Can you transcribe all the lines below word for word, leaving the pictures out?

===============

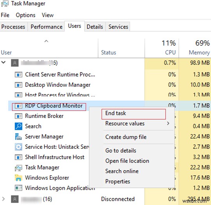Click the Desktop Window Manager icon

point(18,85)
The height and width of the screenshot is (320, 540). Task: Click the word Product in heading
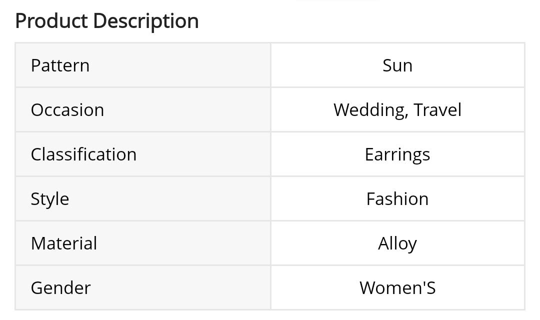click(x=52, y=21)
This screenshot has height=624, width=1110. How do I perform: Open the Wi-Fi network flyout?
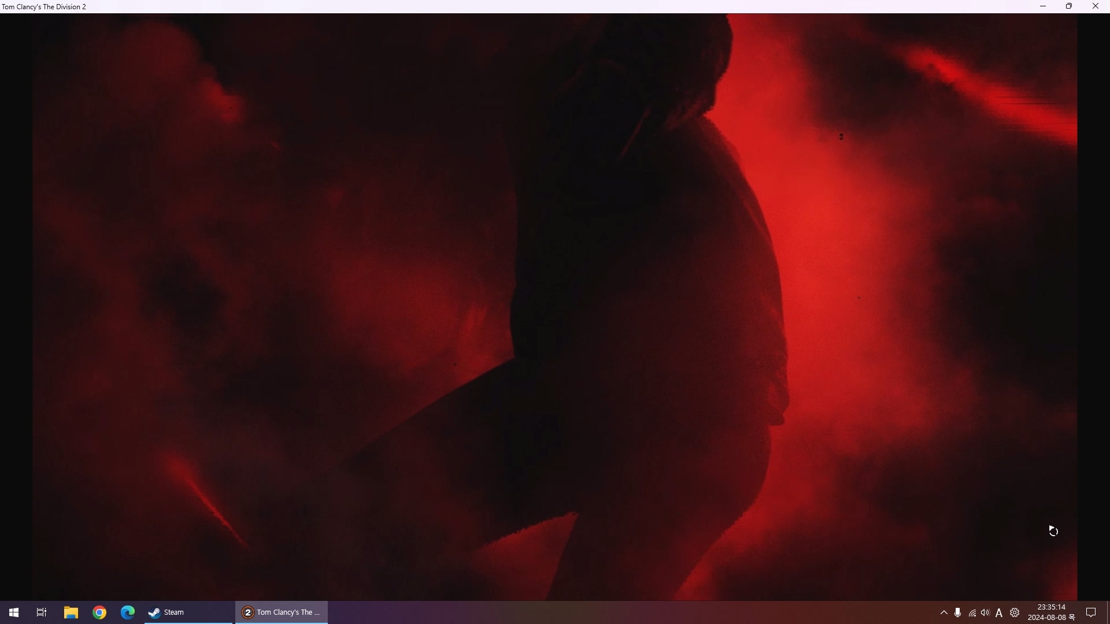click(x=972, y=613)
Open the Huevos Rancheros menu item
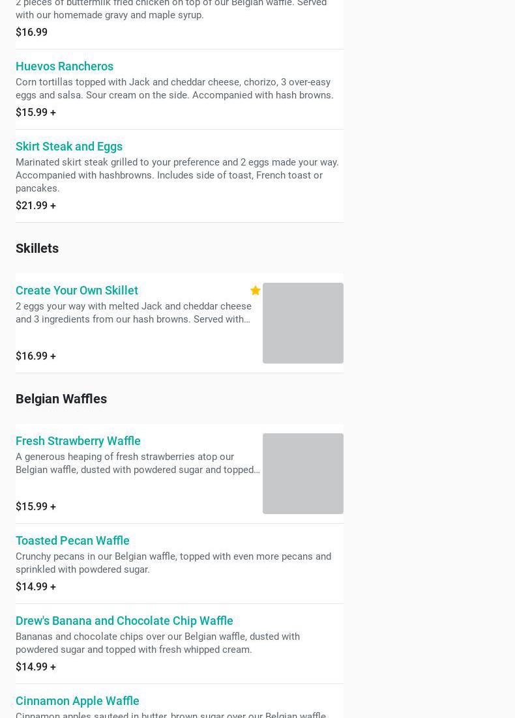The image size is (515, 718). pos(65,66)
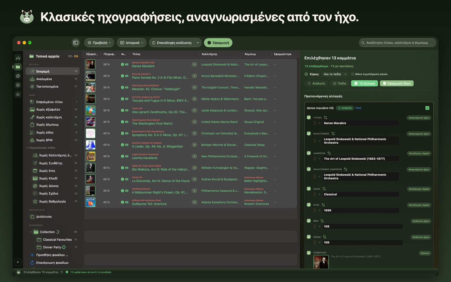
Task: Open the Προβολή dropdown menu
Action: (x=99, y=43)
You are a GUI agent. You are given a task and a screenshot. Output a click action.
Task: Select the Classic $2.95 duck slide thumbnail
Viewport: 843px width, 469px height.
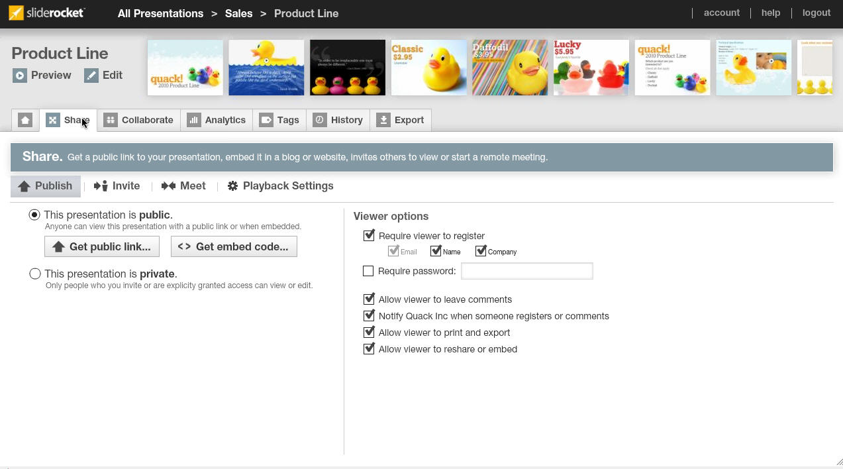coord(428,68)
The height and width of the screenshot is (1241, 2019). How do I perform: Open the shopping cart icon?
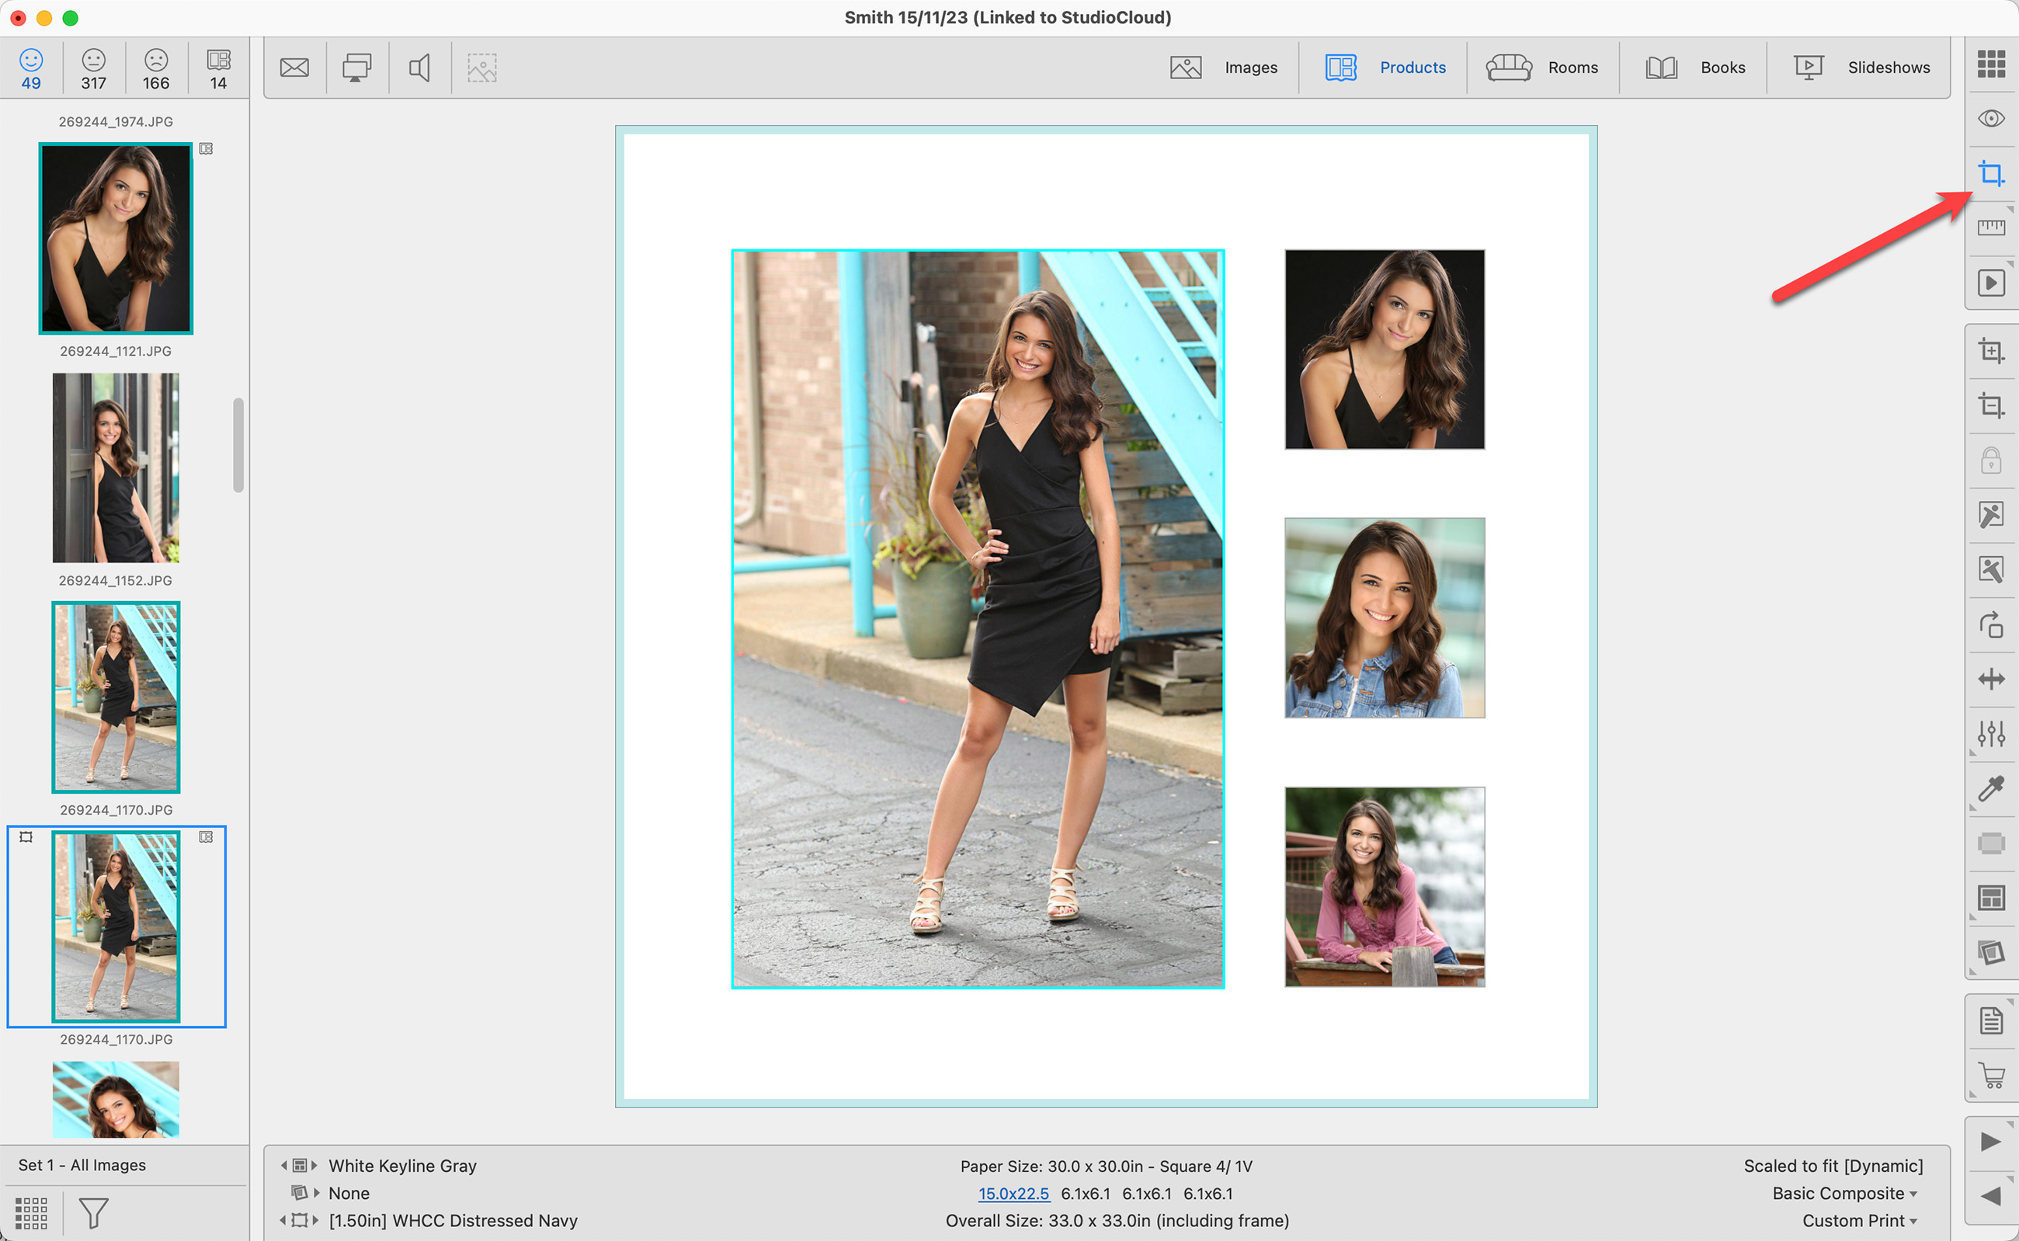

===============

— FINAL RESULT —
Click the Desktop Window Manager icon

point(18,85)
The height and width of the screenshot is (320, 540). Task: Click the word Product in heading
click(x=52, y=21)
This screenshot has height=624, width=1110. How do I perform: Open the Wi-Fi network flyout?
click(x=972, y=613)
Open the Huevos Rancheros menu item
The image size is (515, 718). pos(65,66)
Task: Open the Προβολή dropdown menu
Action: (x=99, y=43)
You are a GUI agent. You are given a task and a screenshot. Output a click action.
Task: Select the Classic $2.95 duck slide thumbnail
Viewport: 843px width, 469px height.
coord(428,68)
The height and width of the screenshot is (1241, 2019). How do I perform: Open the shopping cart icon?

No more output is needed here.